-- Element and text location data --
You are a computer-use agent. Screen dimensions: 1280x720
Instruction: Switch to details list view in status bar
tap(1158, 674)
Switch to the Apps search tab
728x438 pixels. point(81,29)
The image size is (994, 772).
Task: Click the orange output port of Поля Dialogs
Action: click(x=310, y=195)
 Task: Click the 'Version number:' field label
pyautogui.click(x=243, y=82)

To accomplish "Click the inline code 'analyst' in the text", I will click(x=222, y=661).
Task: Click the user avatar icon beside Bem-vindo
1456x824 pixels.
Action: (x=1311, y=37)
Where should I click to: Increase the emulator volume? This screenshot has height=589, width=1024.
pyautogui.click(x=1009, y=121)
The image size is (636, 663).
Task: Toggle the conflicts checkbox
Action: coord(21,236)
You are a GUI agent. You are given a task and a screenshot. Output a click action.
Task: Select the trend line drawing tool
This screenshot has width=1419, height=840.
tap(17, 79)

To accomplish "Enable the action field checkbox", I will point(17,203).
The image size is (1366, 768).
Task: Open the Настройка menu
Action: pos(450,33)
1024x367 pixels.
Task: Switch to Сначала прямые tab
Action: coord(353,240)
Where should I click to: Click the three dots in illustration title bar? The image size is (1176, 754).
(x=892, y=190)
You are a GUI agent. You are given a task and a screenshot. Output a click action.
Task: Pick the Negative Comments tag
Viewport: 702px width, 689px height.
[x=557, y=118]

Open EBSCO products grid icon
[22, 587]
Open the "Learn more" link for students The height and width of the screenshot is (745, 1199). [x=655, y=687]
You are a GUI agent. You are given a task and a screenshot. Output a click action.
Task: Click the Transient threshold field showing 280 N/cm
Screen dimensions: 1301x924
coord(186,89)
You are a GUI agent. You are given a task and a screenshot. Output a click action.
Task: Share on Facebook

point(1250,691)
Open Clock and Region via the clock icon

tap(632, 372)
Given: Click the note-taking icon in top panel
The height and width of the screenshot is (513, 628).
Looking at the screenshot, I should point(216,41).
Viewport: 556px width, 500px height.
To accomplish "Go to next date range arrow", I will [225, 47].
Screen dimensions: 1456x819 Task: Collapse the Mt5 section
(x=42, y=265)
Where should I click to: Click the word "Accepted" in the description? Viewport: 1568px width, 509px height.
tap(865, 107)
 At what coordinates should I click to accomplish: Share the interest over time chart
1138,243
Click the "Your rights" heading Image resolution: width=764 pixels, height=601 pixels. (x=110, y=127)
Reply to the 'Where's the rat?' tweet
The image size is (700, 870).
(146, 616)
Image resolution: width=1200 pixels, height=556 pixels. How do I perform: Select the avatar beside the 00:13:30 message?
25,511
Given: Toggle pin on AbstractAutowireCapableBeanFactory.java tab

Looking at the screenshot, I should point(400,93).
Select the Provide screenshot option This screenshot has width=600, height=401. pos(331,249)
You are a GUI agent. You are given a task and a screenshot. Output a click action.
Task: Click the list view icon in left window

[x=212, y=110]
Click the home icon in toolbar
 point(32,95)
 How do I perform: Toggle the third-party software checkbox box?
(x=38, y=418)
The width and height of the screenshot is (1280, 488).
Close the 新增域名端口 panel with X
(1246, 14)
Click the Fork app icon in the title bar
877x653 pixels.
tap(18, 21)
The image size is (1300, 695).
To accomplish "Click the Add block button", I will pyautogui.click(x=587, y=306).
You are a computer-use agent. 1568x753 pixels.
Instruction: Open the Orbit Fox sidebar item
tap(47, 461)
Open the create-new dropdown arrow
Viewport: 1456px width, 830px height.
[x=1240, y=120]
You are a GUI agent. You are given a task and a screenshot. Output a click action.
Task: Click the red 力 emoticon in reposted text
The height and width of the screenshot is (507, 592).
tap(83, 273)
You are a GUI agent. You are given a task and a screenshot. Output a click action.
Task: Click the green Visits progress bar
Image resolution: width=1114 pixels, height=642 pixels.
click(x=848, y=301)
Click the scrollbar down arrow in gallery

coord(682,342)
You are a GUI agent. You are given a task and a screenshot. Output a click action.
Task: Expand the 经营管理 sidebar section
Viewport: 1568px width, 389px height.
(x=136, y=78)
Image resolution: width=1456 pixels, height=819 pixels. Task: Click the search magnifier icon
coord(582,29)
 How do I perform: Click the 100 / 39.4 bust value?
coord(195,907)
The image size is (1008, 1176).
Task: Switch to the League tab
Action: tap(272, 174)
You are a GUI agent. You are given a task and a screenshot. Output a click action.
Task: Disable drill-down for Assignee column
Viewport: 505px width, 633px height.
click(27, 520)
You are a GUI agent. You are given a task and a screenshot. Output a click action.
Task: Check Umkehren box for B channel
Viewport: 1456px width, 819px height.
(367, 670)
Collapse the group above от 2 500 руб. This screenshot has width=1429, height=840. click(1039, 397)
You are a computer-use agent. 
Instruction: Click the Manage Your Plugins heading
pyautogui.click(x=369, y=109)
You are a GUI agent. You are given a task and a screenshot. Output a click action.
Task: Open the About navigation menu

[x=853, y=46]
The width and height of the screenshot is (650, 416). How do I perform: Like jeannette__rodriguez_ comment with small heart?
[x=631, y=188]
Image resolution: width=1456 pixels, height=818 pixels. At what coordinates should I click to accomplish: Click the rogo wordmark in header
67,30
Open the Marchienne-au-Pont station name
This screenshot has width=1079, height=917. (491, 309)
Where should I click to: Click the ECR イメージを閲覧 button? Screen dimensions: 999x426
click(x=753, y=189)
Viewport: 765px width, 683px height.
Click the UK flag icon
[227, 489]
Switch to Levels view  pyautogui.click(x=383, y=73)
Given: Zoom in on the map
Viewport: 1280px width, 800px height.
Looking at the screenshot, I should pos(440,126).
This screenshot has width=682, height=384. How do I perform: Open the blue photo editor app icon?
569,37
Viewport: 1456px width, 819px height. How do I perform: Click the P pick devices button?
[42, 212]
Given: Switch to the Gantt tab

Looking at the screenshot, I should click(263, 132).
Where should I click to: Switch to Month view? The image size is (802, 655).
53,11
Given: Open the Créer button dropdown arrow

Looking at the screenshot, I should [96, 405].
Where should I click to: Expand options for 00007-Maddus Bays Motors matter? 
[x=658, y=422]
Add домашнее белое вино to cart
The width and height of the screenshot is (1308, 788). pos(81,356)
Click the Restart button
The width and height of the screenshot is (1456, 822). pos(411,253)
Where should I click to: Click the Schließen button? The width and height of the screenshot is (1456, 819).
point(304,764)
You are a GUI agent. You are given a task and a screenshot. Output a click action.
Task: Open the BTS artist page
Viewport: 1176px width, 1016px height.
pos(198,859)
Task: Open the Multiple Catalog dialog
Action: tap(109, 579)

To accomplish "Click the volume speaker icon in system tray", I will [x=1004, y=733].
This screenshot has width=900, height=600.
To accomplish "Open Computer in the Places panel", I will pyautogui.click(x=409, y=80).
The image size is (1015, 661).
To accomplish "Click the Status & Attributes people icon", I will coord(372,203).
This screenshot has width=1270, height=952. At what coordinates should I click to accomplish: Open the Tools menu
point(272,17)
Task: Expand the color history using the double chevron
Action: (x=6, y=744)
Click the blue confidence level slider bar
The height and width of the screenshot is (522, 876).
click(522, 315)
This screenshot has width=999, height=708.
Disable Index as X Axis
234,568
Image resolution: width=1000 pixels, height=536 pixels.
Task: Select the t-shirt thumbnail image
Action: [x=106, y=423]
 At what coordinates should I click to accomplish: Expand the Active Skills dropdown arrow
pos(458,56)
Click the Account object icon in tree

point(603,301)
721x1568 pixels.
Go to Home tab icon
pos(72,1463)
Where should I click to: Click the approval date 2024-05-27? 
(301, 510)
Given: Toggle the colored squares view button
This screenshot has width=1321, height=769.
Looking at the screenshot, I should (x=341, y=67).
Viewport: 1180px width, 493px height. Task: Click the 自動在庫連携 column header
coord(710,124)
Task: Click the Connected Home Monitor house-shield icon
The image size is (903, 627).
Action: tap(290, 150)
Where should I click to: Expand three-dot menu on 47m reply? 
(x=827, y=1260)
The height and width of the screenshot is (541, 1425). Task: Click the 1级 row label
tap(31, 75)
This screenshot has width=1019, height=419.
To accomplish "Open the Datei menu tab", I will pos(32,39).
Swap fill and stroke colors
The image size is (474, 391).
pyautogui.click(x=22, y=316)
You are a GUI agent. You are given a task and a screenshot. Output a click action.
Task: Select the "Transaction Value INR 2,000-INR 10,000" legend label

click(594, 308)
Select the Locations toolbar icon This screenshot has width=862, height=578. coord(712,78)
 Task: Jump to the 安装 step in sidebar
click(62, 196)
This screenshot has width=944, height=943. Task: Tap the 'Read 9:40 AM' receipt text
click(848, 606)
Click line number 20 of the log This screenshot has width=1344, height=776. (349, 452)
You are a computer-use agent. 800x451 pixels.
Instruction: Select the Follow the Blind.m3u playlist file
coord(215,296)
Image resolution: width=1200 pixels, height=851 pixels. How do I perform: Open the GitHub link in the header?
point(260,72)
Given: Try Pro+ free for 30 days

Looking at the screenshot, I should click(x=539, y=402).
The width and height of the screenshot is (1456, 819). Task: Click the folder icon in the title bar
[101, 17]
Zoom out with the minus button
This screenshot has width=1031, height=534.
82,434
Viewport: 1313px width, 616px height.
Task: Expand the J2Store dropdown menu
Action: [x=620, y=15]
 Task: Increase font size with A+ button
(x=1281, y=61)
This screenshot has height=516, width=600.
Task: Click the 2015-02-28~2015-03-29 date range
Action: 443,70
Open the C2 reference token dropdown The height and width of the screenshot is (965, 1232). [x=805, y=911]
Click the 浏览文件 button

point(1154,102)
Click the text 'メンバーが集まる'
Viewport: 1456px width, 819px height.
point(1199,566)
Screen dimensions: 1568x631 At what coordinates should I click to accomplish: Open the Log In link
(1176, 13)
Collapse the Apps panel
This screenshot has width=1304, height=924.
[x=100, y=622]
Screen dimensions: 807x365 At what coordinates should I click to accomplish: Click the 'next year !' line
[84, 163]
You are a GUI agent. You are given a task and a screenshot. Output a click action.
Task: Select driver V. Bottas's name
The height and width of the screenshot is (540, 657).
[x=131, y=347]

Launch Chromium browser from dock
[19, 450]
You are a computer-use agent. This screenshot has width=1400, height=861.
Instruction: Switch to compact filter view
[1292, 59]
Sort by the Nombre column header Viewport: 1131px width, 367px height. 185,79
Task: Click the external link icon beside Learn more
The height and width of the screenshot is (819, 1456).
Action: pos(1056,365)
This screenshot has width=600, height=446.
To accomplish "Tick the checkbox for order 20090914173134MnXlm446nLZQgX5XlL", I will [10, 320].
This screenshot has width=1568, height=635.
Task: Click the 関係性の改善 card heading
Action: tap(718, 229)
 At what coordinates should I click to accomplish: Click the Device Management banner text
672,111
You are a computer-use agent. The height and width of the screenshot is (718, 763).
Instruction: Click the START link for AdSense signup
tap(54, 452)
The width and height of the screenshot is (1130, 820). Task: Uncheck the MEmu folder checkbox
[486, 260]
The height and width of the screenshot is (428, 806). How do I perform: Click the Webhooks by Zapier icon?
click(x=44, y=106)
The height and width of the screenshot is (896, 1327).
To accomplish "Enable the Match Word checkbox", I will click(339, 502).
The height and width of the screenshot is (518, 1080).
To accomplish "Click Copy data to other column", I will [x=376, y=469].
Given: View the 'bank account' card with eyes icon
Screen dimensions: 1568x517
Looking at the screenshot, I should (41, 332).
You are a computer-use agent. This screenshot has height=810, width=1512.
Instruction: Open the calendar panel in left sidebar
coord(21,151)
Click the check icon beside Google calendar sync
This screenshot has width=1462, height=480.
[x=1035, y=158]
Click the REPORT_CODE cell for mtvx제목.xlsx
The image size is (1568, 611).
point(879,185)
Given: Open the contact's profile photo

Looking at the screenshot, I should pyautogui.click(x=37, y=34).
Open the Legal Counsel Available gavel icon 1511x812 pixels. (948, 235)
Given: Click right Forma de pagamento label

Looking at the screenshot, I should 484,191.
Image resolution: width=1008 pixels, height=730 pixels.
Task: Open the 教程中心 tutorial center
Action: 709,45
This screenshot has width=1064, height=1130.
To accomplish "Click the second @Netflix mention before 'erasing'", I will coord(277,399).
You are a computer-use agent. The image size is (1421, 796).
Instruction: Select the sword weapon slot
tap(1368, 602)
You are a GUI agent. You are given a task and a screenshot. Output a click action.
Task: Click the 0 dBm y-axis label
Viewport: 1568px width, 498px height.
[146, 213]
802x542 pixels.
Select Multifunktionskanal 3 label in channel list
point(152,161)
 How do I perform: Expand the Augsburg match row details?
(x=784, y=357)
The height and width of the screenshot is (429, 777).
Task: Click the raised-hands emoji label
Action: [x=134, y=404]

-- Problem to work on --
Arrange the entries from the line with "Task: Jump to the 安装 step in sidebar" up to and including the line with "point(1199,566)" as a JSON list of strings, one string per line, with blank lines omitted.

-- Reply to the task --
[
  " Task: Jump to the 安装 step in sidebar",
  "click(62, 196)",
  "This screenshot has width=944, height=943. Task: Tap the 'Read 9:40 AM' receipt text",
  "click(848, 606)",
  "Click line number 20 of the log This screenshot has width=1344, height=776. (349, 452)",
  "You are a computer-use agent. 800x451 pixels.",
  "Instruction: Select the Follow the Blind.m3u playlist file",
  "coord(215,296)",
  "Image resolution: width=1200 pixels, height=851 pixels. How do I perform: Open the GitHub link in the header?",
  "point(260,72)",
  "Given: Try Pro+ free for 30 days",
  "Looking at the screenshot, I should click(x=539, y=402).",
  "The width and height of the screenshot is (1456, 819). Task: Click the folder icon in the title bar",
  "[101, 17]",
  "Zoom out with the minus button",
  "This screenshot has width=1031, height=534.",
  "82,434",
  "Viewport: 1313px width, 616px height.",
  "Task: Expand the J2Store dropdown menu",
  "Action: [x=620, y=15]",
  " Task: Increase font size with A+ button",
  "(x=1281, y=61)",
  "This screenshot has height=516, width=600.",
  "Task: Click the 2015-02-28~2015-03-29 date range",
  "Action: 443,70",
  "Open the C2 reference token dropdown The height and width of the screenshot is (965, 1232). [x=805, y=911]",
  "Click the 浏览文件 button",
  "point(1154,102)",
  "Click the text 'メンバーが集まる'",
  "Viewport: 1456px width, 819px height.",
  "point(1199,566)"
]